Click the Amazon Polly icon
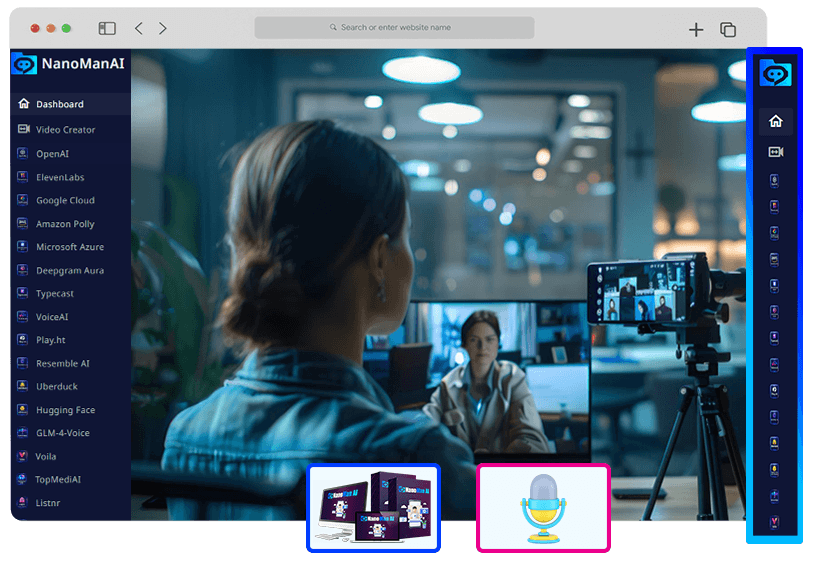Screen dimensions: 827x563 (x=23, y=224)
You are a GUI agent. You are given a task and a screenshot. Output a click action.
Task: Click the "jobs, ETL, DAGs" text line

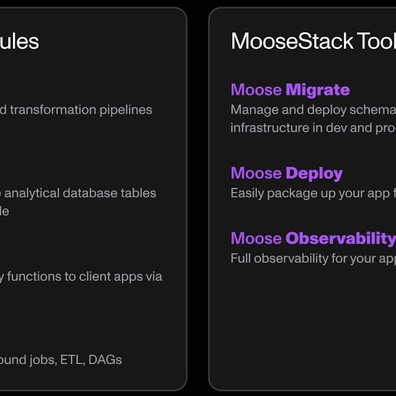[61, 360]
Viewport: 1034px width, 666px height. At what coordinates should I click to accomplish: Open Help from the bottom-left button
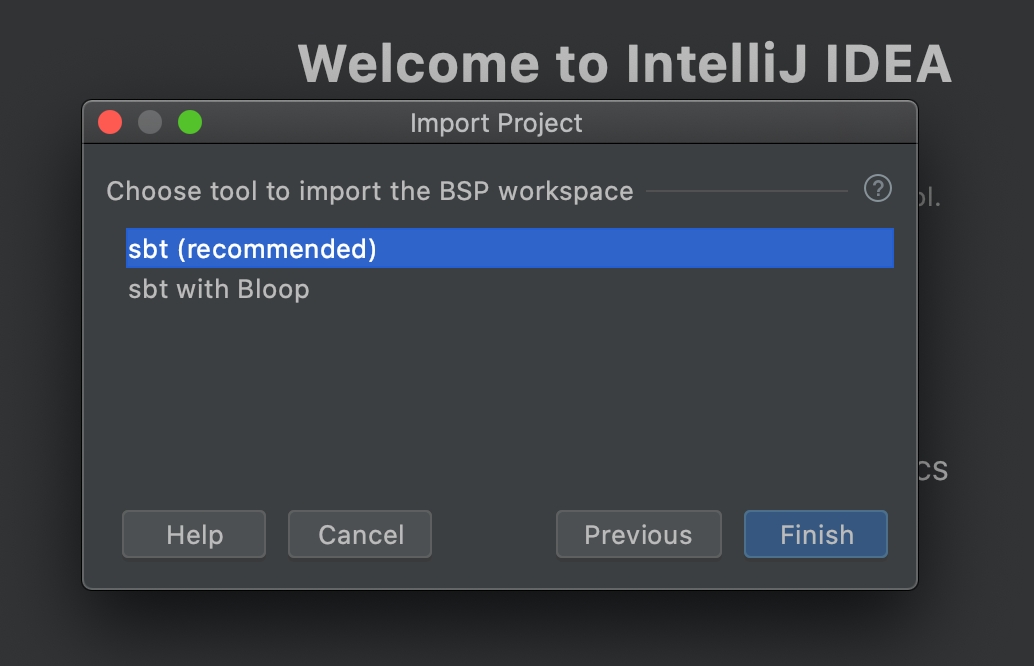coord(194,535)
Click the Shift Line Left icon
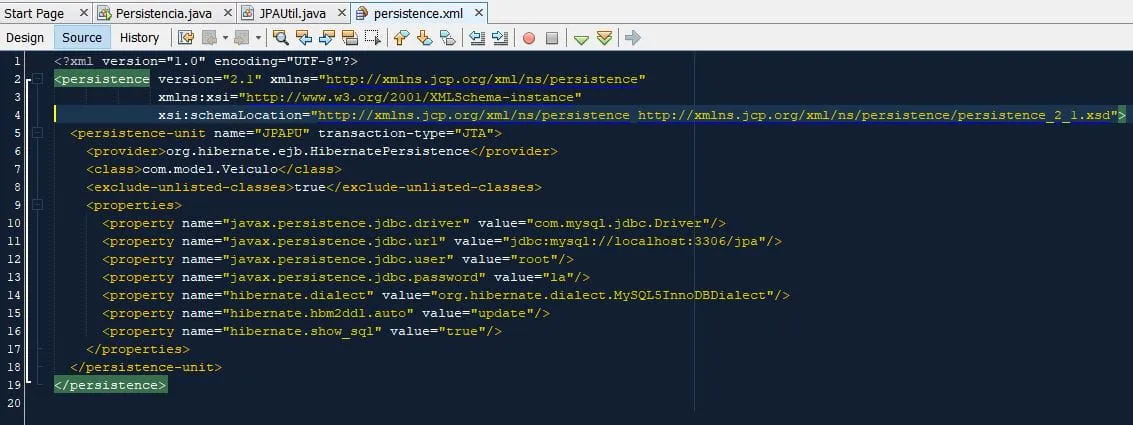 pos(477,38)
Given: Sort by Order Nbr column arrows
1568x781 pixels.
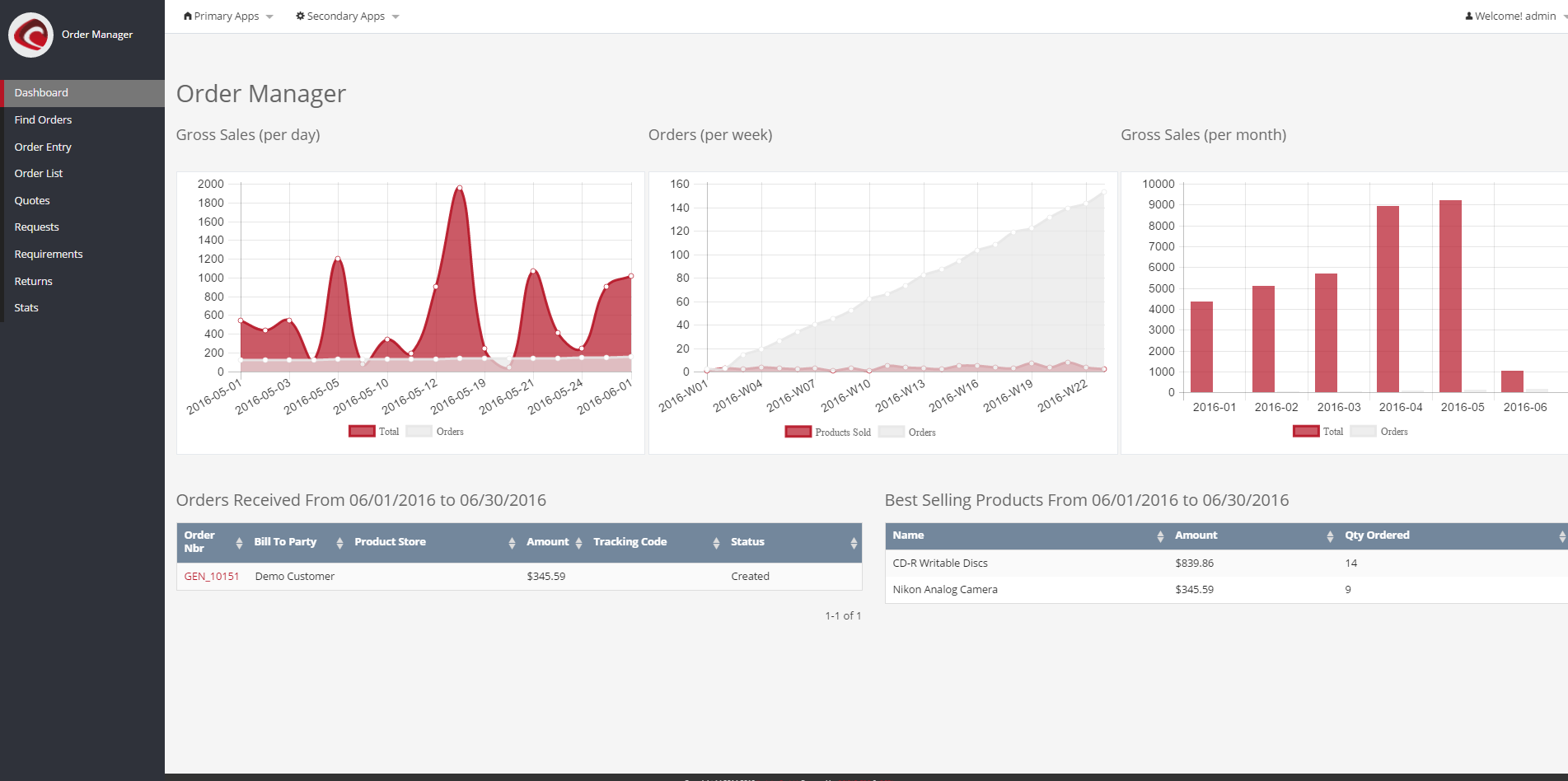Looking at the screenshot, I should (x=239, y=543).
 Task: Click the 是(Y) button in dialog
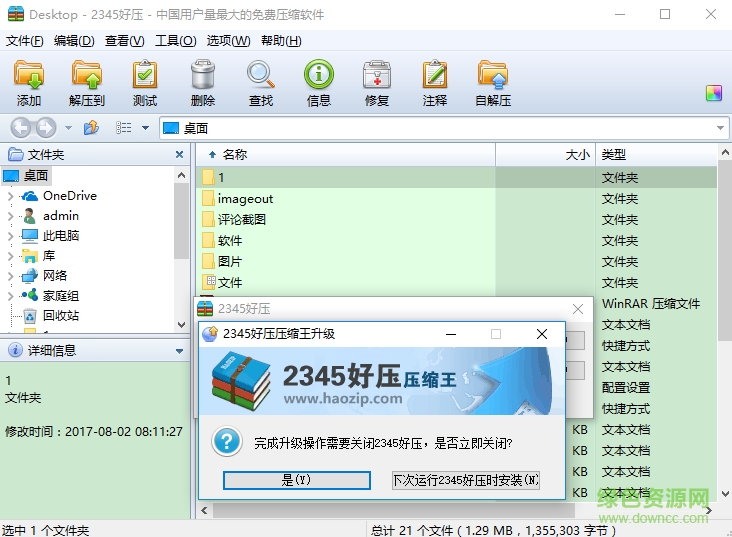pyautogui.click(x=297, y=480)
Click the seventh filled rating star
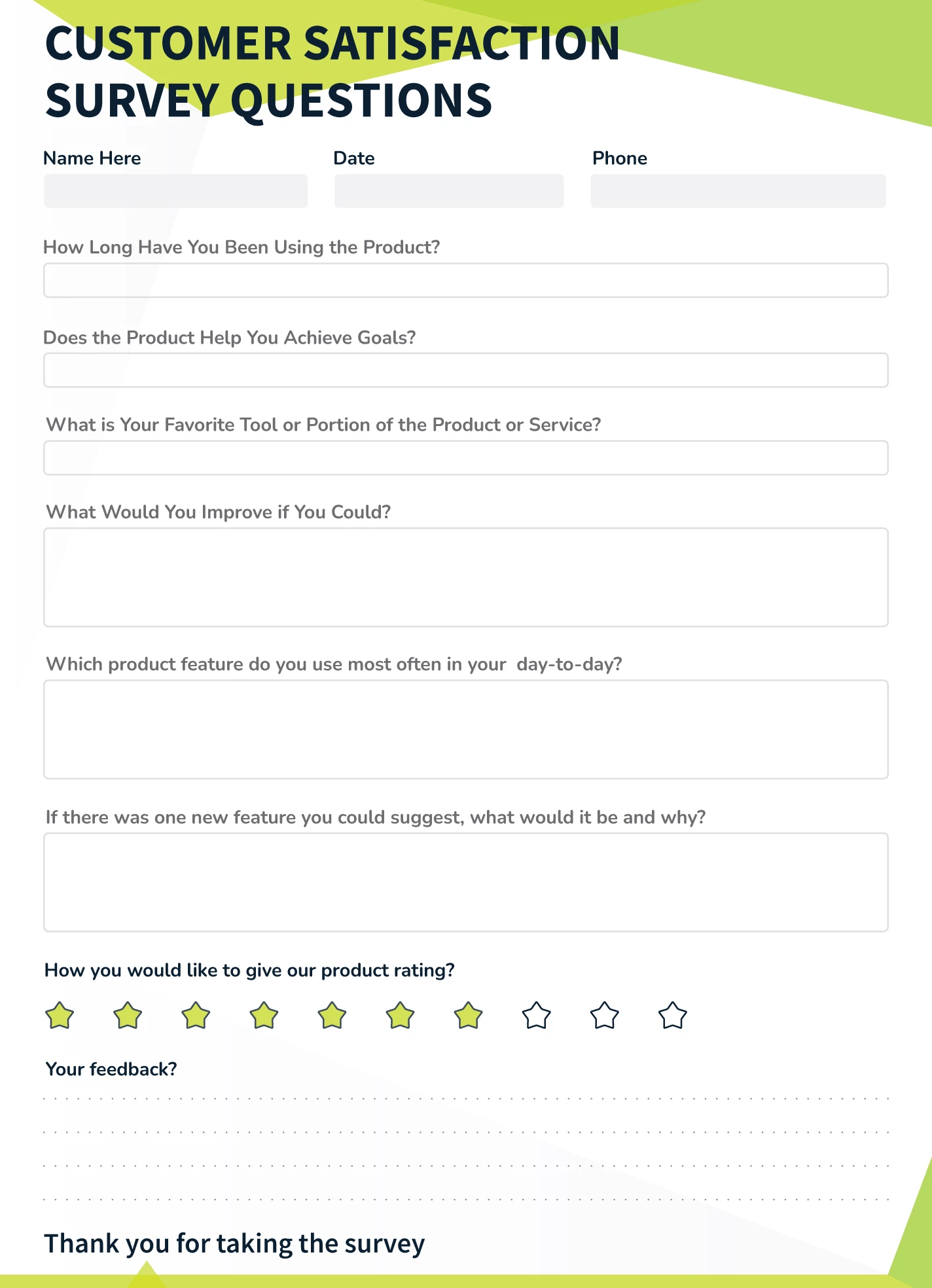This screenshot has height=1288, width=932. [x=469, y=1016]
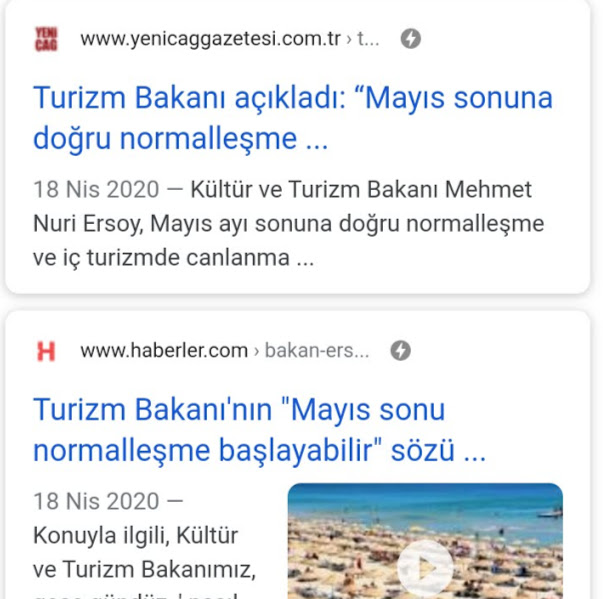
- - - - -
WORK TO BE COMPLETED:
Type the listing above out again exactly, and omit all pictures.

SOLUTION BELOW:
Click the Amazon Polly icon
Screen dimensions: 827x563 (x=23, y=224)
You are a GUI agent. You are given a task and a screenshot. Output a click action.
Task: Click the "jobs, ETL, DAGs" text line

[61, 360]
Viewport: 1034px width, 666px height. At what coordinates should I click to accomplish: Open Help from the bottom-left button
coord(194,535)
Click the Shift Line Left icon
 pos(477,38)
Given: Sort by Order Nbr column arrows
1568x781 pixels.
Looking at the screenshot, I should (x=239, y=543).
 Task: Click the 是(Y) button in dialog
pyautogui.click(x=297, y=480)
Click the seventh filled rating star
This screenshot has height=1288, width=932. [x=469, y=1016]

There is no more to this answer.